しかし、普通の人間で無いのは一目で見て分かった。
長く垂らした青い髪の毛の間から尖った耳と、二つの角が見えた。
「救世主殿?」
その言葉にハッとする。
どうやら彼女に見惚れて、固まってしまっていたようだ。
その意思の強そうな瞳には、戸惑いの色が浮かんでいた。
「あっ!ご、ごめん。何でもないよ。」
腕を左右に振り、慌ててごまかした。
「そうですか。魔王レックス様がお呼びです。先程の広間にお越し下さい。」
そう言うと、彼女は踵を返し部屋を後にした。
(大方、頼み事の答えを聞こうというのだろう。さてどうするか。)
眠る前は悩んでいた黒野だったが、彼の腹はもお決まっていた。
ー広間ー
広間には召喚時と違いレックスと、側近であるペトラニウス、そして先程の少女の三人しかいなかった。
「カエルレウムよ、クロノ殿の様子はどうであった?」
レックスが彼女、カエルレウムに話しかけた。
「はい、まだ混乱されている様子でした。私の姿を見て、まだ驚いている様子でした。。」
彼女は黒野が固まった理由を、まだ彼が混乱しているからだと思っていた。
「そうか、戦う事を了承してくれれば良いのだか。

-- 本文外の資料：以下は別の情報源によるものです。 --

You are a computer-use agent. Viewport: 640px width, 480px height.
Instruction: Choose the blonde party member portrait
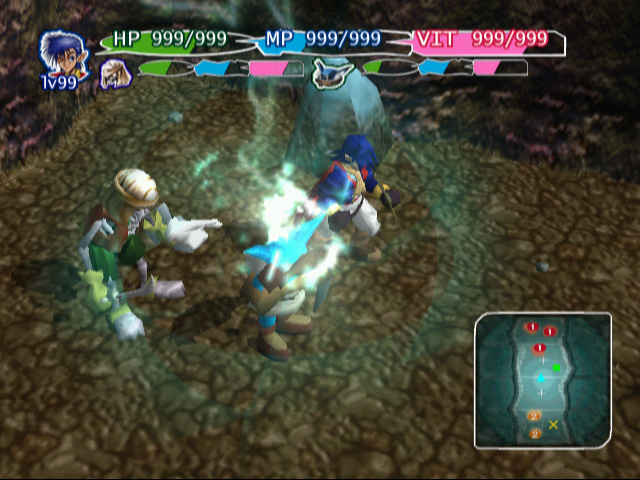click(115, 72)
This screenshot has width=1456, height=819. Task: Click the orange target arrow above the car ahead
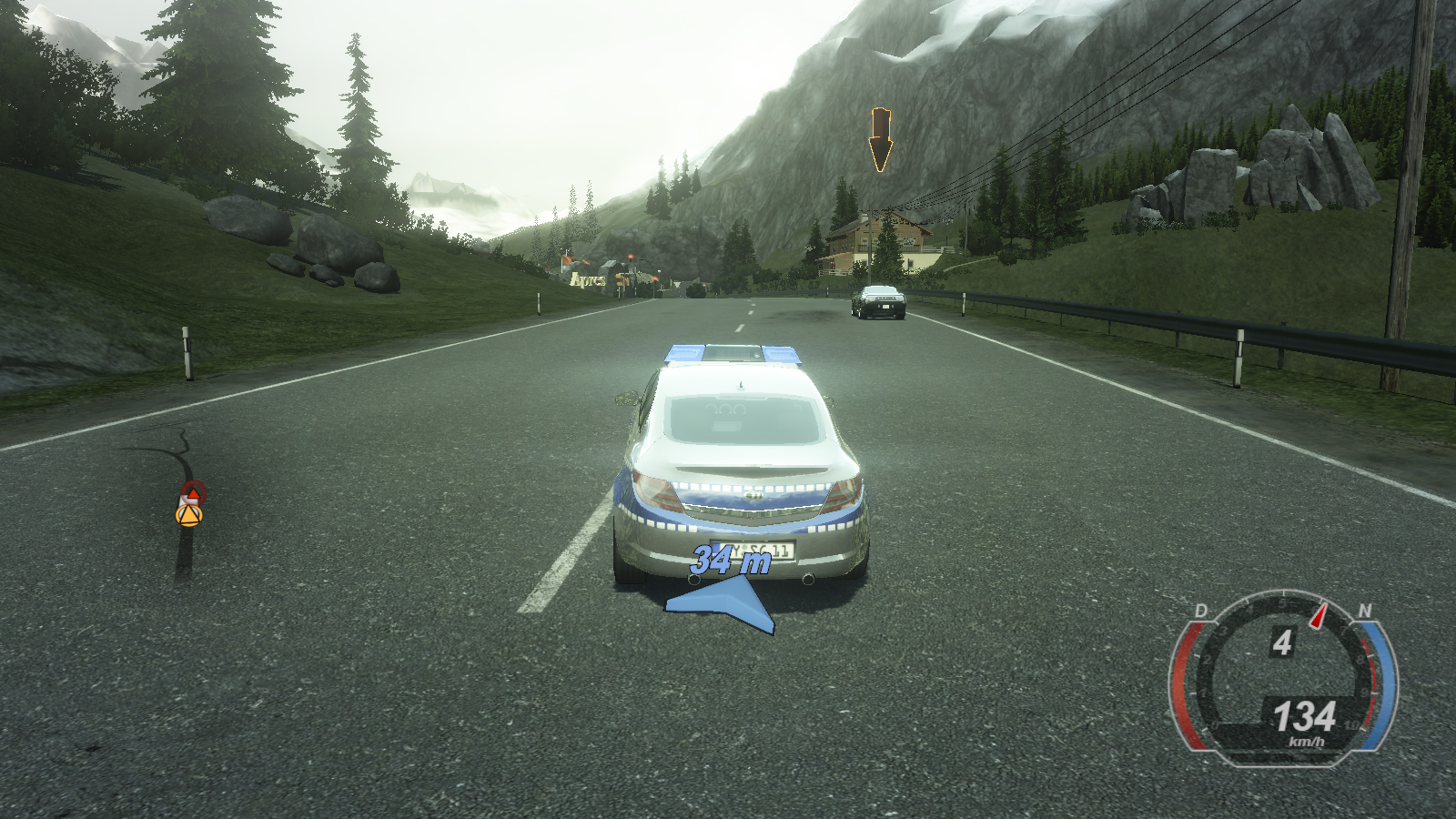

」
レックスは心の底から黒野を仲間にしたいと考えていた。
自分と対等な闇を持つ者など、今までに一人もいなかった。
そのせいで、レックスはいつも一人だと思っていた。
周りの者はいつも自分ではなく、魔王レックスとしての自分を必要としていた。
これで、ようやく孤独から解放されると思うとレックスは嬉しくてたまらなかった。
そのように考えている、レックスとは対照的にペトラニウスは顔には出さないが、内心穏やかではなかった。
やはり黒野の事を認めたくないようだ。
その時、扉が開き黒野が広間に入ってきた。
うつ向いているせいで、表情が確認できない。
「クロノ殿、決心はつきましたかな?」
レックスがそう訪ねると黒野は顔を上げ、
「はい、自分で良ければ協力いたします。」
と答えた。
その顔にはまだ、若干の迷いが見てとれた。